■ **QUESTIONS TO ANSWER**
**a.** Edit the Cyprus inflation article by writing it again from the words "The June figures, released" through the words "expenses to tenants.", with "tenants" replaced by "renters".
**b.** Proceed with the article on Cyprus inflation, picking up after its last sentence.

■ **DOCUMENT SEGMENT**

------------------------------------

Cyprus inflation hits four percent as fuel, food and housing costs surge
Fuel, food, and housing costs drive Cyprus inflation higher as working-class families bear the brunt of rising prices
NICOSIA — Cyprus’s annual inflation rate has surged to 4%, according to the latest data, heaping further pressure on households already struggling with soaring costs of essential goods. The increase, driven by fuel, food, and housing expenses, has left working-class families facing an impossible choice between heating their homes and putting food on the table.
The June figures, released on Saturday, mark a sharp rise from previous months and reflect a broader regional trend of stubbornly high living costs. Fuel prices have climbed steadily, while food inflation remains stubbornly above the eurozone average. Housing costs, particularly rents in urban areas, have also contributed to the squeeze, with landlords passing on higher energy and maintenance expenses to tenants.
“Every time a new crisis emerges and inflation rises, this dread grows even heavier,” said a Nicosia-based retail worker who asked not to be named. “An increase in inflation means more expensive products, and primarily costlier essential goods—food, fuel, and everything tied to daily survival.”
The crisis has been compounded by a sharp decline in tourism employment, a sector that typically absorbs seasonal job losses. Data from June shows unemployment rising by 9.9%, a reversal of the usual trend when hotels and resorts are in full operation. The geopolitical instability in the region has deterred visitors, leaving many hospitality workers without income during what should be the peak season.

------------------------------------

■ **THE DATA**
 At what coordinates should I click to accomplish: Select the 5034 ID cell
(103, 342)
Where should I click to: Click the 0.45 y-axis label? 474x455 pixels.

------------------------------------

■ **WRITTEN ANSWERS**
**a.**
The June figures, released on Saturday, mark a sharp rise from previous months and reflect a broader regional trend of stubbornly high living costs. Fuel prices have climbed steadily, while food inflation remains stubbornly above the eurozone average. Housing costs, particularly rents in urban areas, have also contributed to the squeeze, with landlords passing on higher energy and maintenance expenses to renters.

**b.**
“This is not just an economic issue—it’s a social one,” said a local economist. “When tourism, which employs one in five Cypriots, stalls, the ripple effects are immediate. Small businesses close, families struggle, and the most vulnerable are pushed to the edge.”
The government has yet to announce targeted measures to ease the burden, though President Nikos Christodoulides confirmed this week that 290 new positions for school assistants and chaperones for children with disabilities have been approved, alongside an increase in social benefits. While these steps are welcome, they do little to address the immediate cost-of-living crisis.
Meanwhile, the European Central Bank’s preferred measure of core inflation is showing signs of cooling, offering a glimmer of hope for policymakers. However, analysts warn that the relief may be short-lived if global energy prices remain volatile or if further geopolitical shocks disrupt supply chains.
For now, Cypriots are bracing for another difficult summer. With fuel prices expected to remain high and food inflation showing no signs of abating, the government faces mounting pressure to act before the crisis deepens. The question remains: will relief come in time, or will families be forced to make impossible sacrifices?